▶ _Page text_
Stuck for fun? Rent a Santa

Sophie McBain speaks to a professional Santa about the highs and lows of the job.

When I meet Santa he’s wearing an orange baseball cap and tucking in to scrambled eggs in the self-consciously trendy rooftop café at Shoreditch House in east London. I feel relieved that Santa – or Damian Samuels, as he’s known for 11 months of the year – gave me his number beforehand. I’d felt confident I would be able to pick a professional Father Christmas out from the crowd, but Samuels is only 40, and has salt-and-pepper stubble rather than a long white beard.

Less unexpected is that the modern jobbing Santa has a PR representative, who has warned me that he doesn’t want to “spoil the magic” – as if my elder cousin Simon hadn’t done just that some time in the early Nineties. It was around this period that Samuels first put on a Father Christmas suit, having been promoted from an elf in the Selfridges grotto. He was just 21.

“The irony is, it’s almost a young man’s game being Santa, because you need the energy and performance,” he says. “It’s really hard work, you sweat profusely, and you’re knackered. When you’re doing a three-hour shift you have to be as jolly at the beginning as you are at the end.”

▶ _Given task 1_
Transcribe all nine records below, leaving out the pictures.
The Santa article and the records come from unrelated sources.

▶ _Rows_
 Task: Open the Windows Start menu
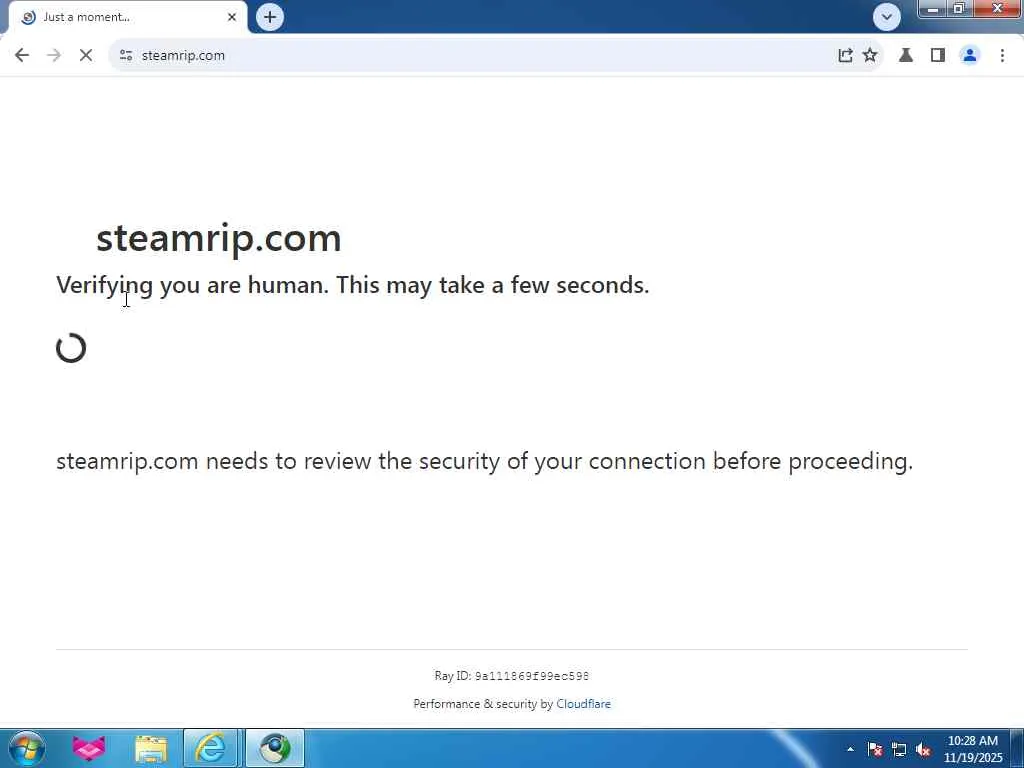pos(26,748)
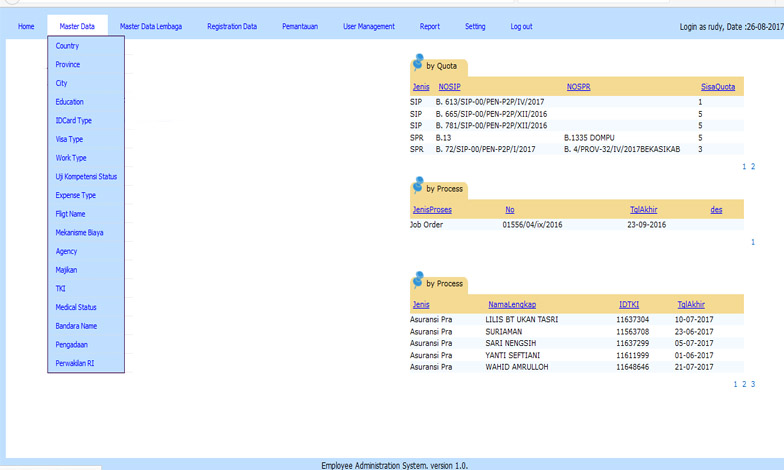
Task: Choose Visa Type in the dropdown list
Action: click(x=69, y=139)
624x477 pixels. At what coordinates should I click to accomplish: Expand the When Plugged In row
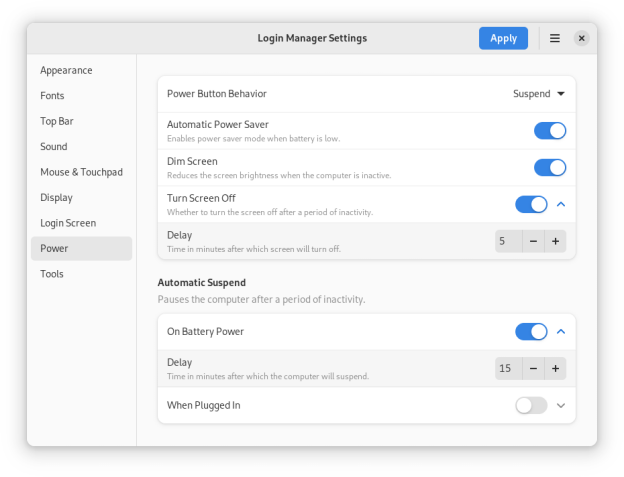click(561, 405)
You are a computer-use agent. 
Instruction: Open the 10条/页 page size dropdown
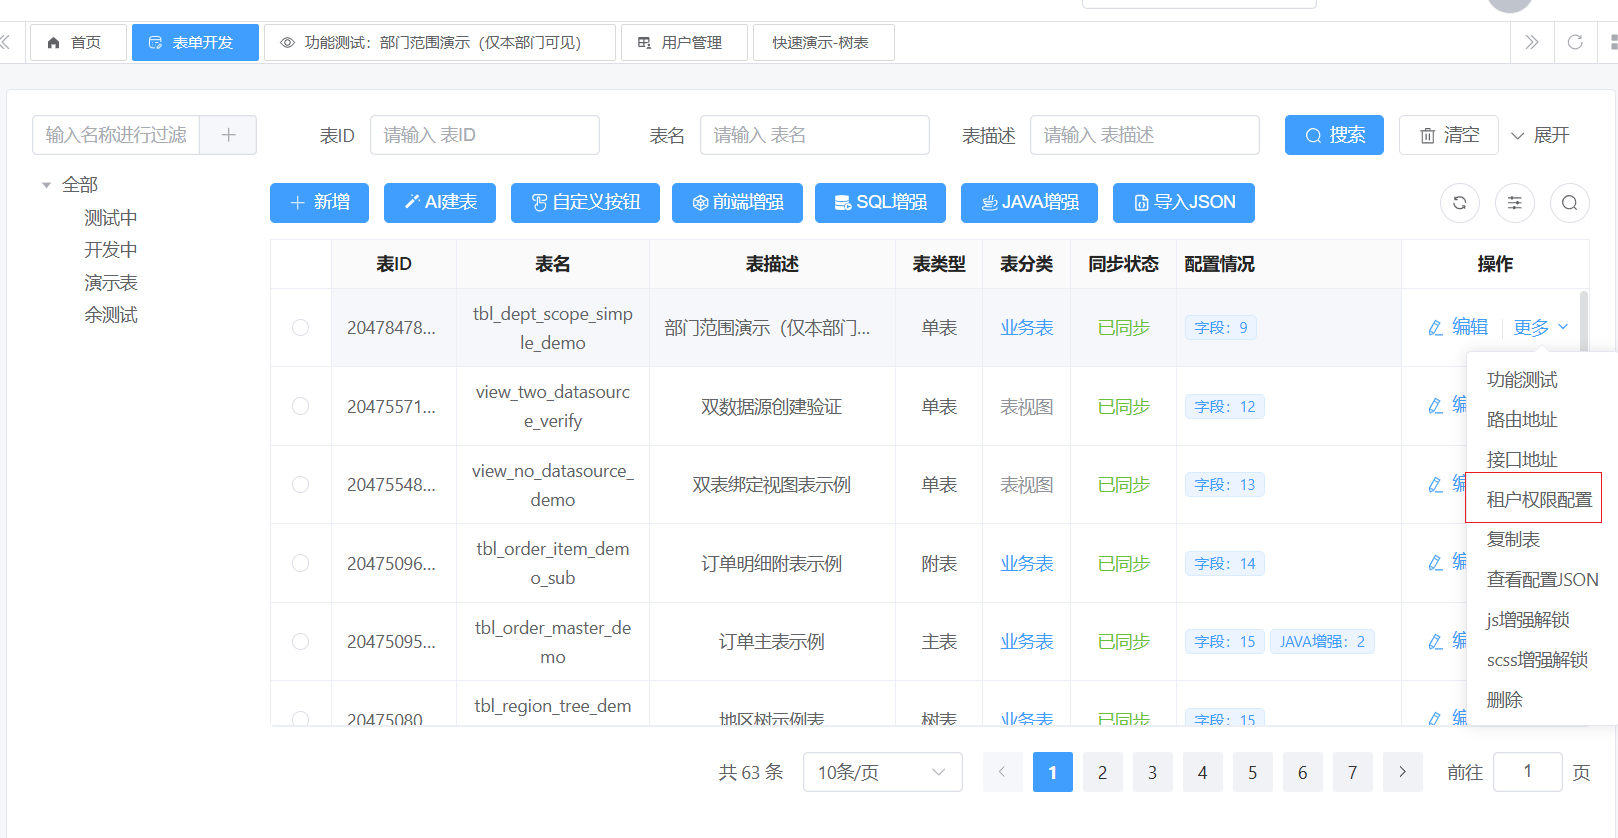click(x=882, y=772)
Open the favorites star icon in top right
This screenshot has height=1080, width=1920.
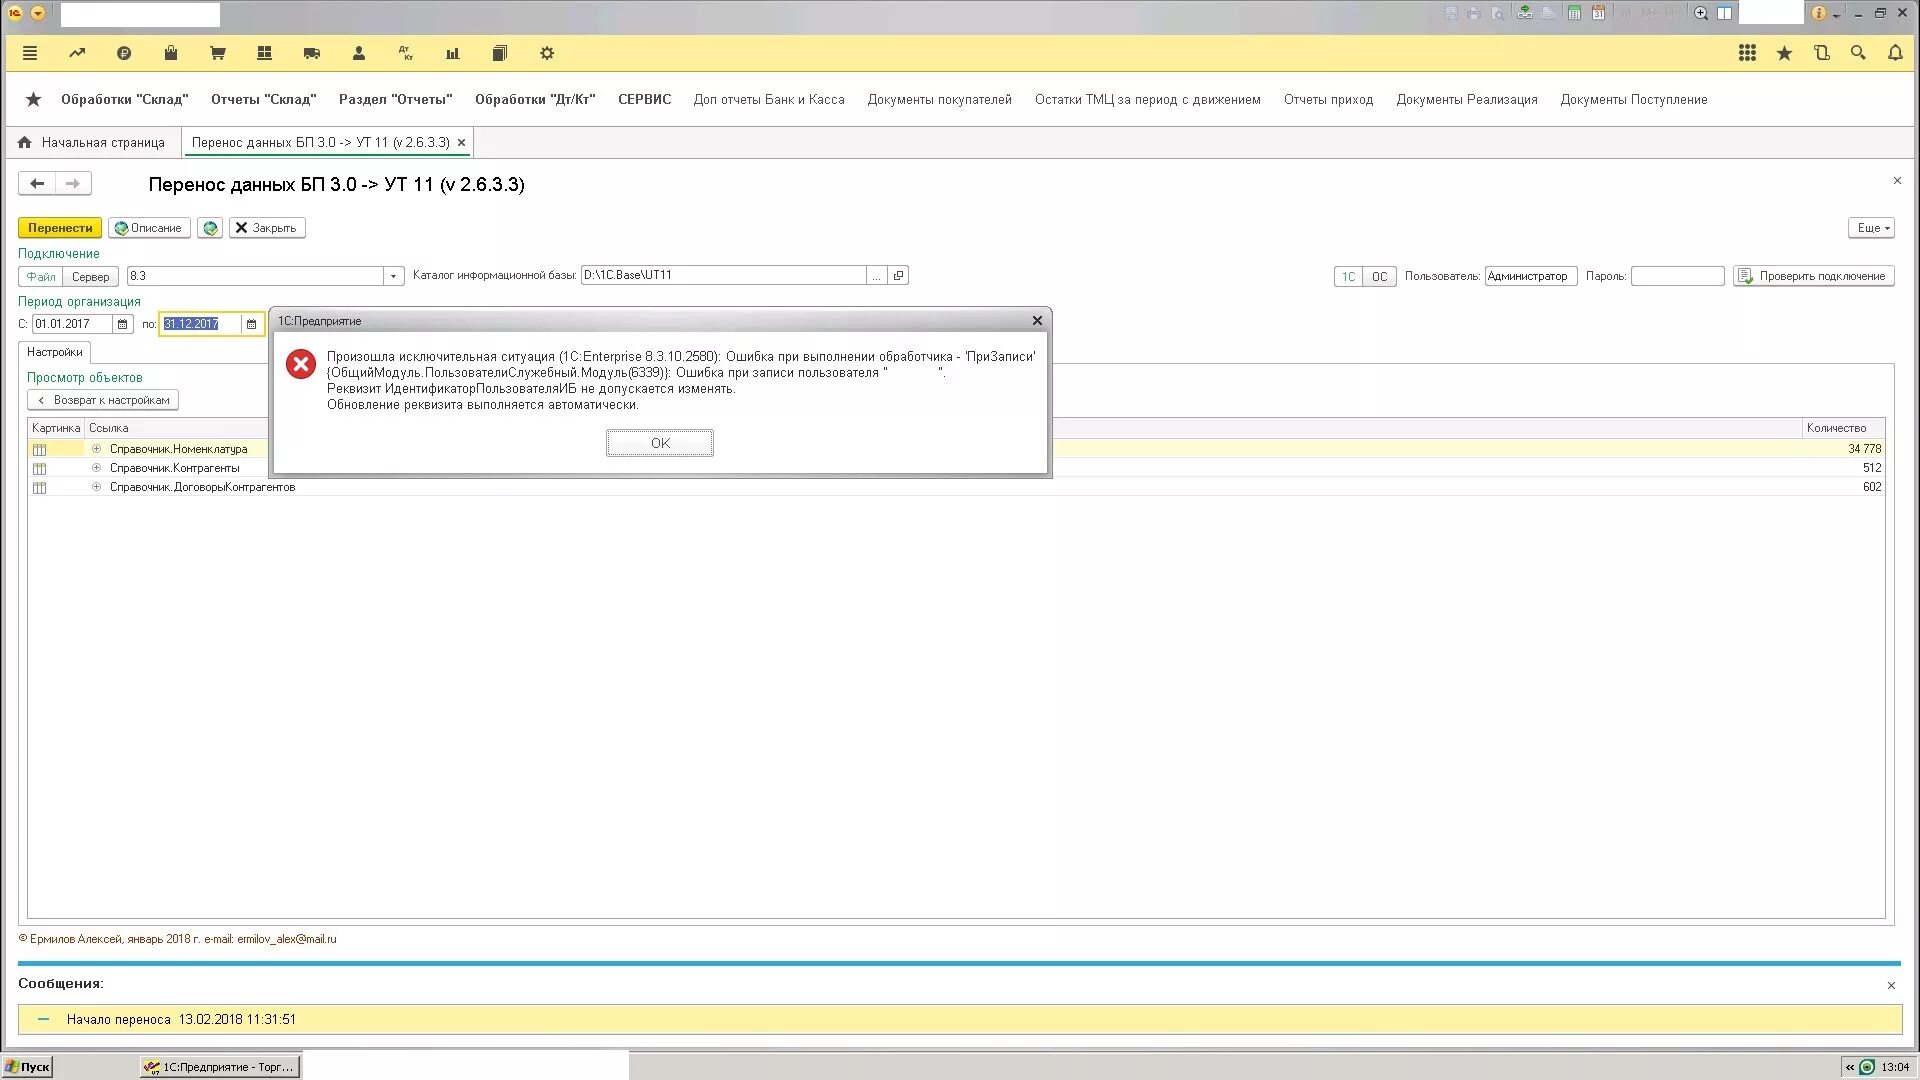(1784, 53)
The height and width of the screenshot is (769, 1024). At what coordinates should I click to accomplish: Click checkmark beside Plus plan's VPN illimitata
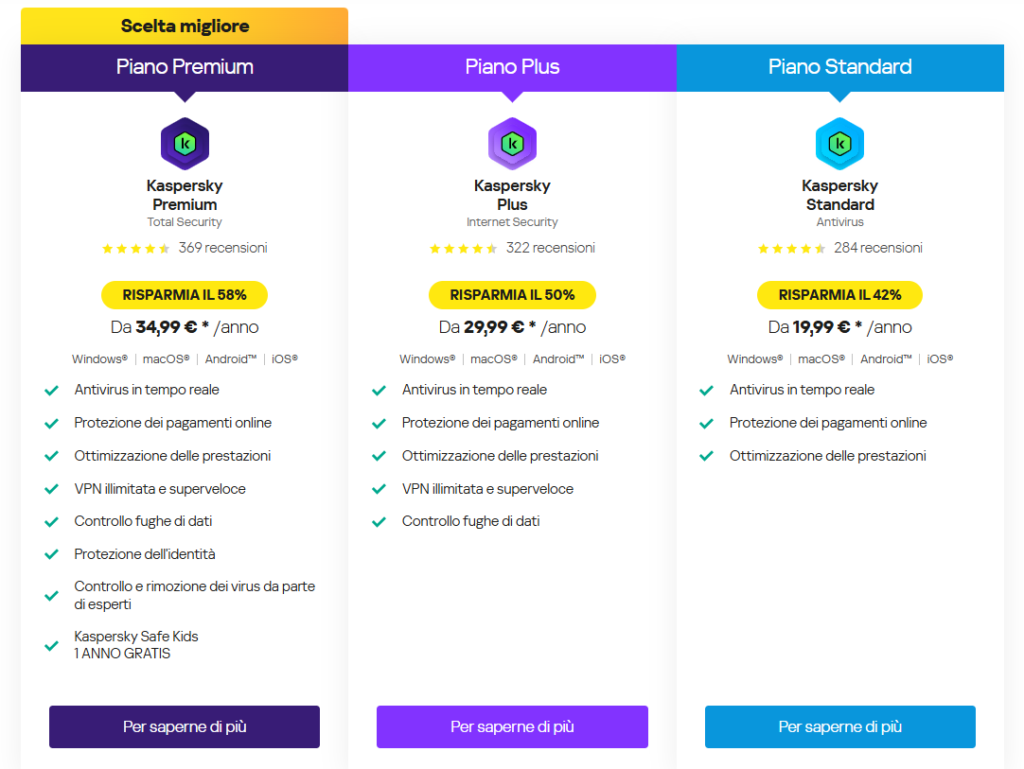click(x=380, y=489)
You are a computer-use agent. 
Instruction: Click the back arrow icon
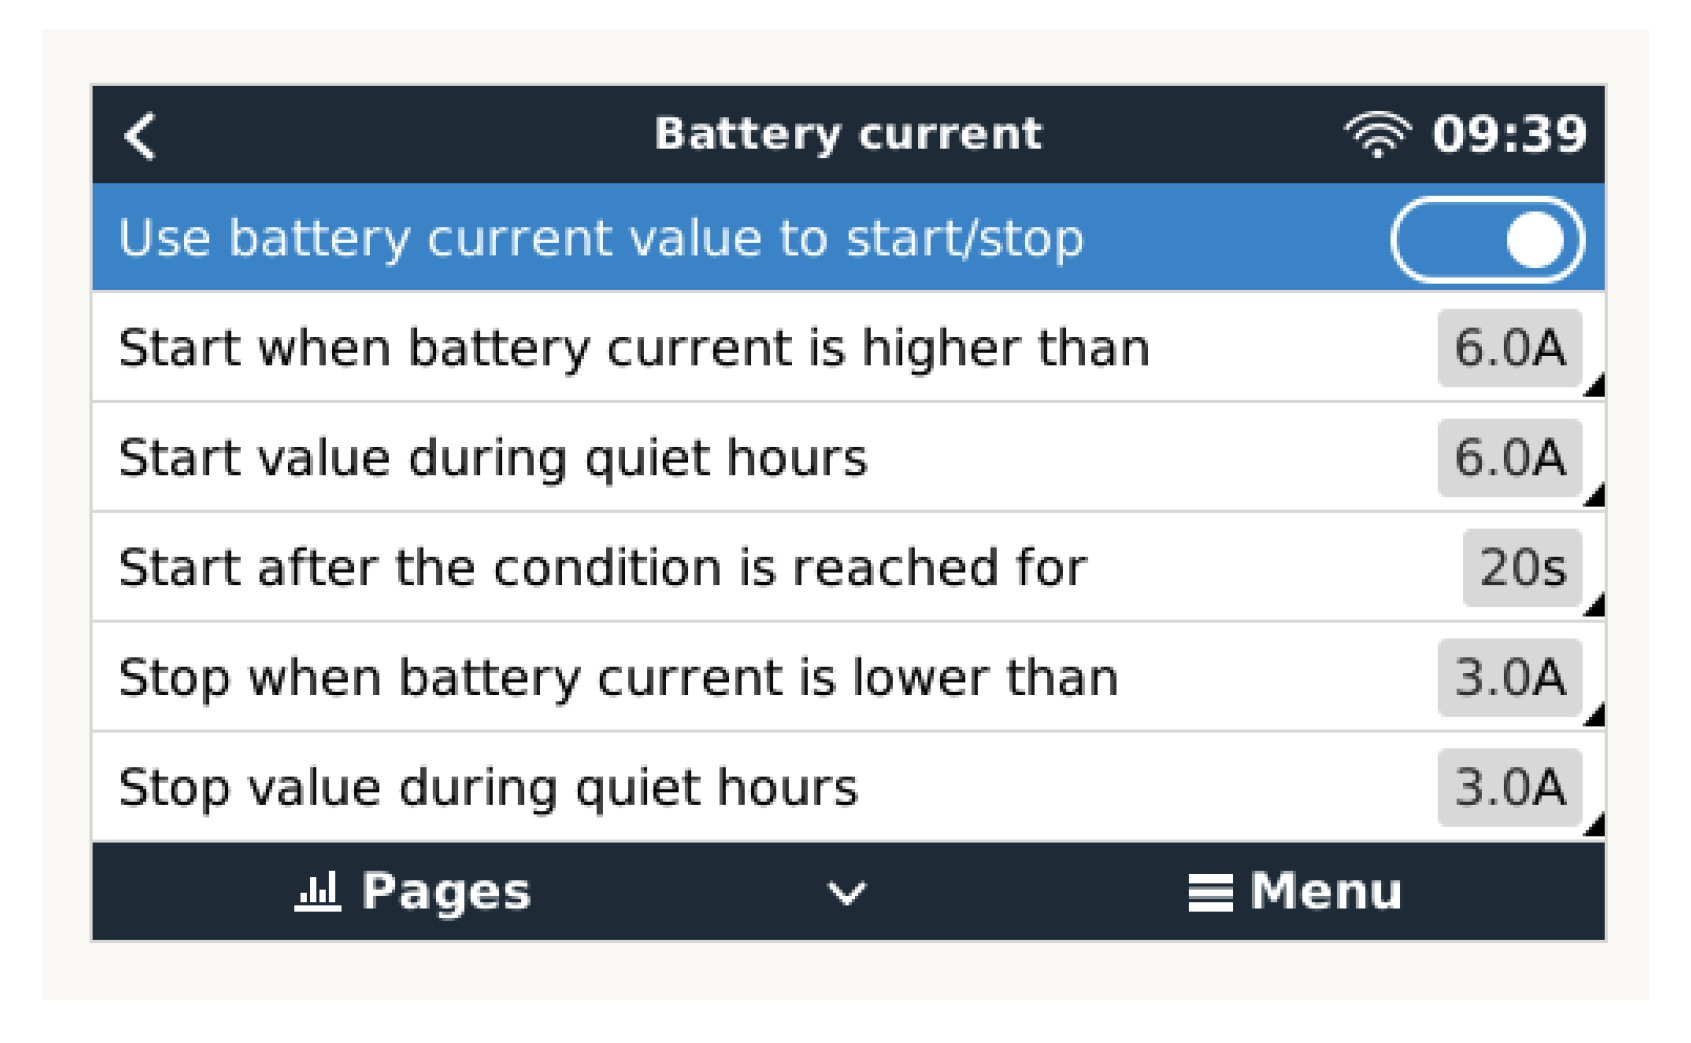tap(141, 136)
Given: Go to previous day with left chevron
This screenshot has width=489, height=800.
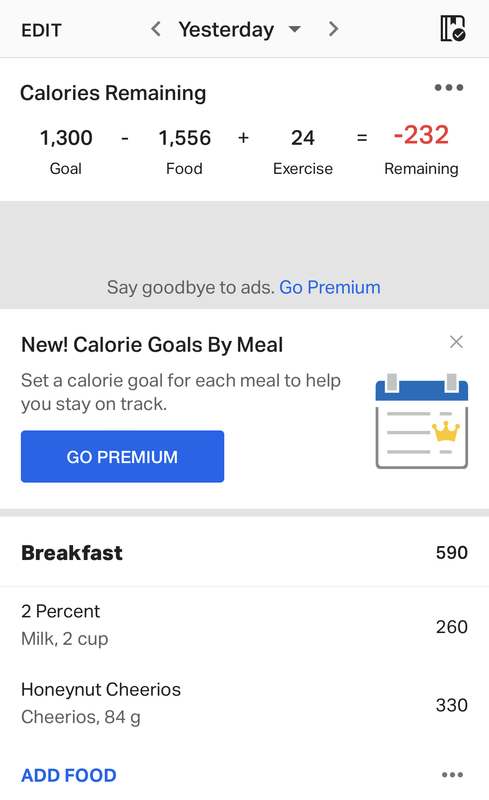Looking at the screenshot, I should (x=156, y=29).
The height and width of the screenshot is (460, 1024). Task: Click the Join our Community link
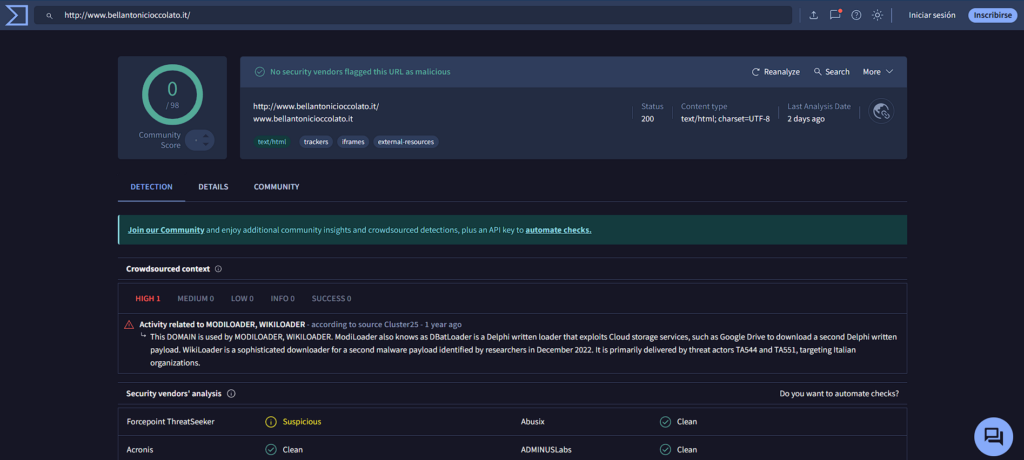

▶ _Given task 2_
Reproduce the entire Santa article above word for word.

▶ _Solution 1_
 Task: Open the Windows Start menu
pos(26,748)
Task: Choose Visa Type in the dropdown list
Action: click(x=69, y=139)
624x477 pixels. At what coordinates should I click to accomplish: Expand the When Plugged In row
click(561, 405)
You are a computer-use agent. 
Instruction: Open the 10条/页 page size dropdown
click(x=882, y=772)
Open the favorites star icon in top right
This screenshot has height=1080, width=1920.
(1784, 53)
The height and width of the screenshot is (769, 1024). At what coordinates should I click to accomplish: Click checkmark beside Plus plan's VPN illimitata
click(x=380, y=489)
You are a computer-use agent. 
Instruction: Click the back arrow icon
tap(141, 136)
Given: Go to previous day with left chevron
This screenshot has width=489, height=800.
Looking at the screenshot, I should (x=156, y=29).
The height and width of the screenshot is (460, 1024). Task: Click the Join our Community link

▶ _Solution 2_
Stuck for fun? Rent a Santa

Sophie McBain speaks to a professional Santa about the highs and lows of the job.

When I meet Santa he’s wearing an orange baseball cap and tucking in to scrambled eggs in the self-consciously trendy rooftop café at Shoreditch House in east London. I feel relieved that Santa – or Damian Samuels, as he’s known for 11 months of the year – gave me his number beforehand. I’d felt confident I would be able to pick a professional Father Christmas out from the crowd, but Samuels is only 40, and has salt-and-pepper stubble rather than a long white beard.

Less unexpected is that the modern jobbing Santa has a PR representative, who has warned me that he doesn’t want to “spoil the magic” – as if my elder cousin Simon hadn’t done just that some time in the early Nineties. It was around this period that Samuels first put on a Father Christmas suit, having been promoted from an elf in the Selfridges grotto. He was just 21.

“The irony is, it’s almost a young man’s game being Santa, because you need the energy and performance,” he says. “It’s really hard work, you sweat profusely, and you’re knackered. When you’re doing a three-hour shift you have to be as jolly at the beginning as you are at the end.”